Mental model
A Harn conversation is a stack of nested boxes. The outer boxes contain the inner ones; sessions sit alongside the stack and outlive any single box.
Pipeline <- the .harn program itself
└── Workflow <- optional typed graph above raw calls
└── Stage <- one node in that graph
└── Agent loop <- "keep going until done"
└── Iteration <- one model request-response cycle
├── LLM call <- one HTTP-ish request to a model
└── Tool call(s) <- 0..N inside that iteration
Orthogonal to all of the above:
Session <- the durable conversation handle
└── Transcript <- {messages, events, assets}
Worker / Subagent <- a delegated agent with its own loop
Each layer adds exactly one capability over the layer below it. If you don't need the capability, don't reach for the layer.
Layer by layer
LLM call. One request to a model. The atom. llm_call(prompt, system, opts)
returns a dict with text, tool_calls, token counts, and a transcript
fragment. No looping, no completion detection.
Tool call.

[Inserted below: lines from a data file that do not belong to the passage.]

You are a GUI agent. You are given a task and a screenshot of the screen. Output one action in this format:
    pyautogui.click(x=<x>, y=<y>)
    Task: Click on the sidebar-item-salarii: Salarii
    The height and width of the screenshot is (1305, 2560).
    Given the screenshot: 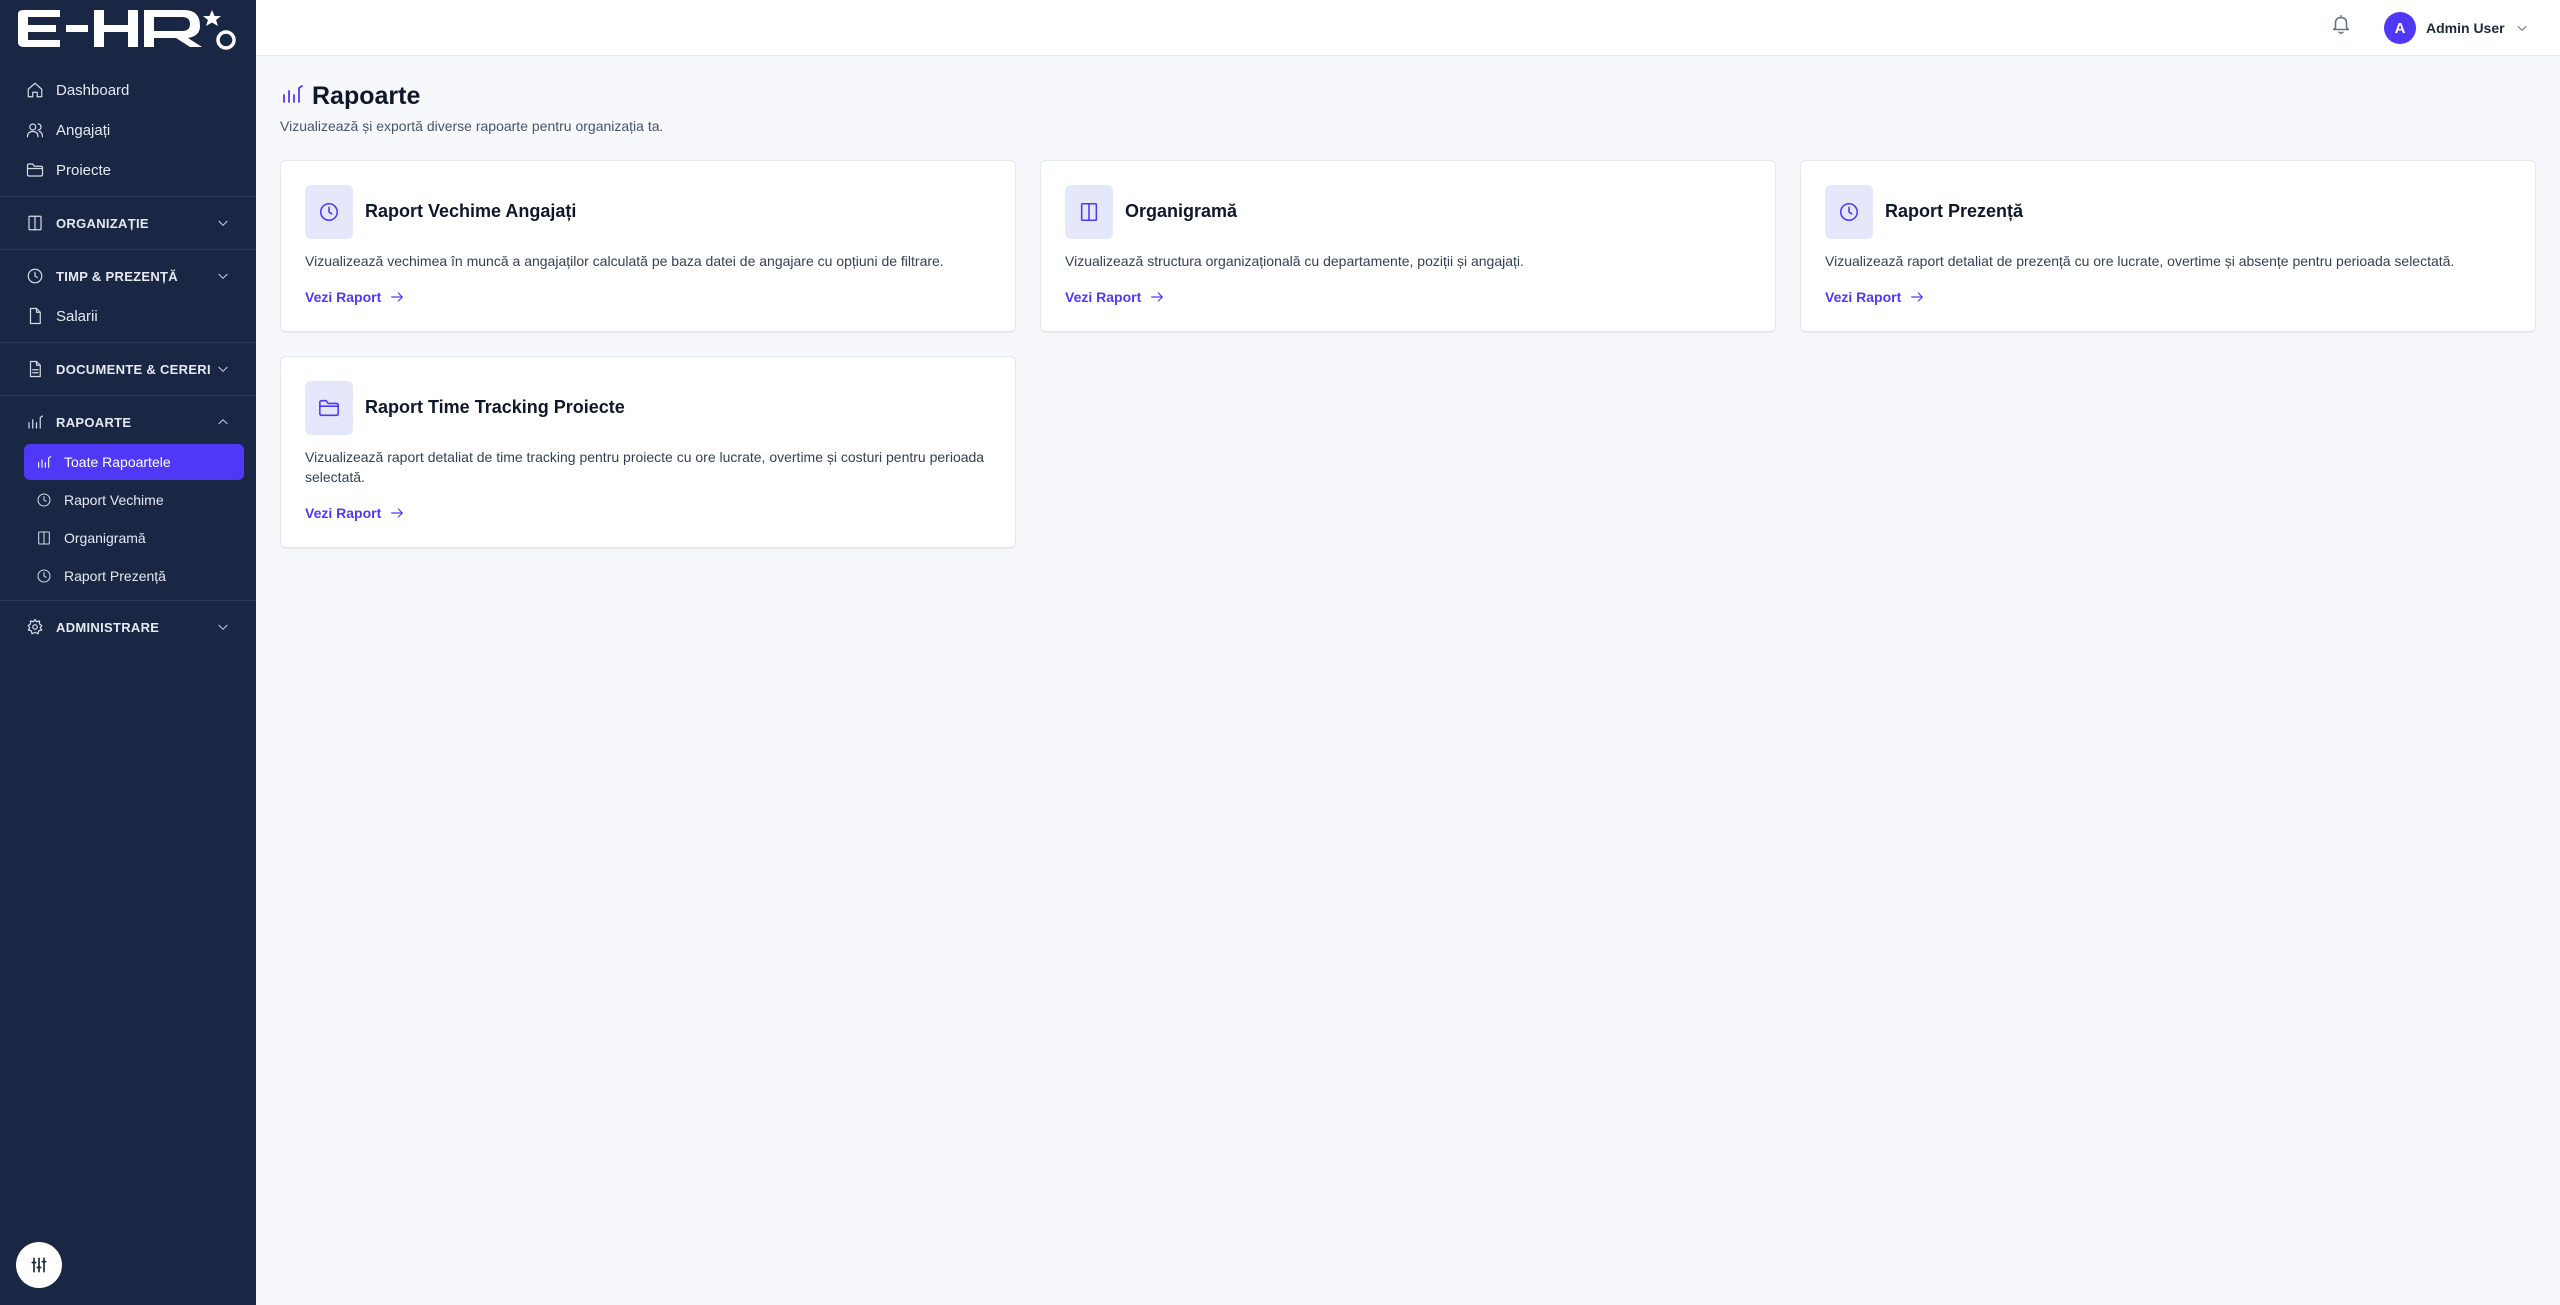 What is the action you would take?
    pyautogui.click(x=128, y=316)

The model emitted "please run read_file(...)". Tool calls
happen inside an iteration; one iteration can contain several. They're
recorded in the transcript as their own events.
Iteration. One round-trip: prompt-out, response-in, plus whatever tool
dispatch happens before the next prompt-out. The agent loop counts iterations
and stops when max_iterations is hit or the model signals completion.

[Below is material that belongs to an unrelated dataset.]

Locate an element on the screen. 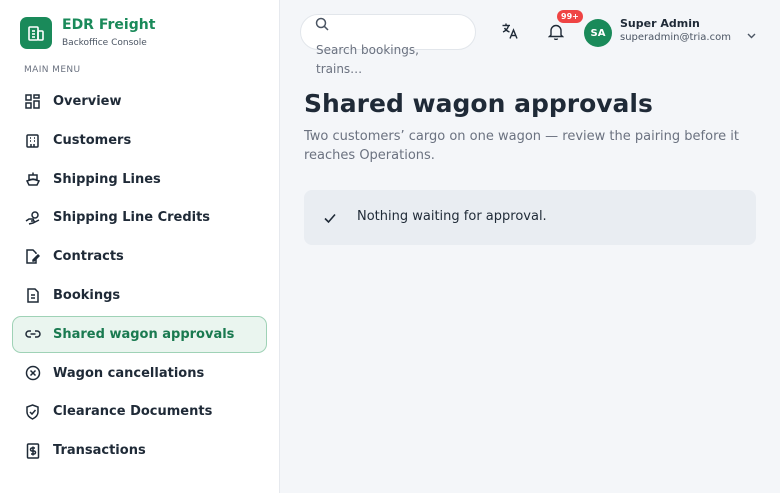  empty-state-message: Nothing waiting for approval. is located at coordinates (452, 216).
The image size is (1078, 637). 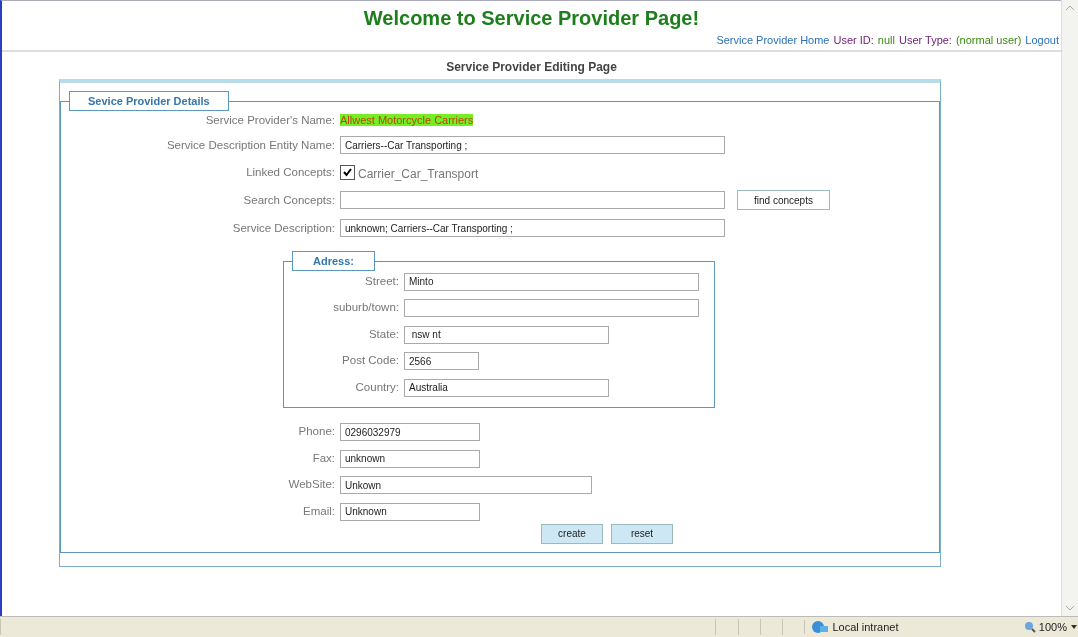 What do you see at coordinates (784, 200) in the screenshot?
I see `find-concepts-button: find concepts` at bounding box center [784, 200].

Agent loop. Run iterations until done. agent_loop(prompt, system, opts)
owns completion detection, tool dispatch, budget enforcement, and the terminal
status (done, stuck, suspended, budget_exhausted, provider_error,
idle, watchdog, failed).
Stage. A named node in a workflow graph. Wraps an agent loop, an llm_call,
a verification step, a join, or a sub-agent. Gives the unit a type contract and
a position in the graph.
Workflow. A typed, inspectable, replayable graph of stages.
workflow_execute(task, graph, artifacts, opts). Lives above the raw calls so a
multi-stage agent isn't just a script that calls agent_loop four times.
Pipeline. The top-level .harn program with fn main(harness) and the
harness lifecycle callbacks (PreFinish, on_finish, OnUnsettledDetected,
PostFinish). Not itself agentic — it's the container in which agents, workers,
and workflows run.
The orthogonal axis: sessions
A session is the durable container for a conversation. It owns the transcript, knows its parent and children (sessions can fork), pins a system prompt and a model, and survives across many agent loop invocations.
You can:
- Run several agent loops against one session and they share the transcript.
- Fork a session for counterfactual exploration without disturbing the original.
- Compact a session's transcript when it grows too long for the context window.
- Snapshot a session for replay and audit.
- Close a session when you're done.
Sessions are independent of loops. A single agent loop creates an implicit session if you don't pass one; a long-running daemon may use one session across hundreds of loops.
The other orthogonal axis: workers
A worker is an agent running in its own execution context, with its own
transcript, its own loop, and its own snapshot. You spawn_agent to create one,
suspend_agent to pause it cooperatively at the next iteration boundary,
resume_agent to wake it (optionally with new input), and
agent_await_resumption from inside the worker for self-park.
Workers exist so that a parent pipeline can delegate work without coupling its own loop to the child's. They're the unit of parallelism, of background daemons, and of multi-agent orchestration.
What this model is good at
- Predicting where a value comes from. If you have a
dictin hand and want to know what produced it, walk up the layers: this is a tool call result; it lives inside an iteration; the iteration is part of an agent loop; the loop ran inside a stage of a workflow; the workflow ran in a pipeline. - Reasoning about cost and latency. Cost lives at the LLM-call layer; the loop layer multiplies it by iteration count; the worker layer multiplies again by parallelism.
- Choosing the right abstraction. The decision guide is in Choosing an agent abstraction: climb the layers only when you need what the next one adds.
What this model deliberately doesn't model
- The protocol layer. MCP, ACP, and A2A live underneath
llm_calland outside the pipeline boundary. They're transport, not orchestration. See protocol support. - Retries and middleware. Both are handled by composing functions around
llm_call(the handler middleware pattern), not by adding a new layer to the stack. - Memory and skills. Both ride on the session/transcript axis.
If you ever find yourself wondering "where does this concept live in the stack," check the glossary first — every name in Harn is documented to one of these layers.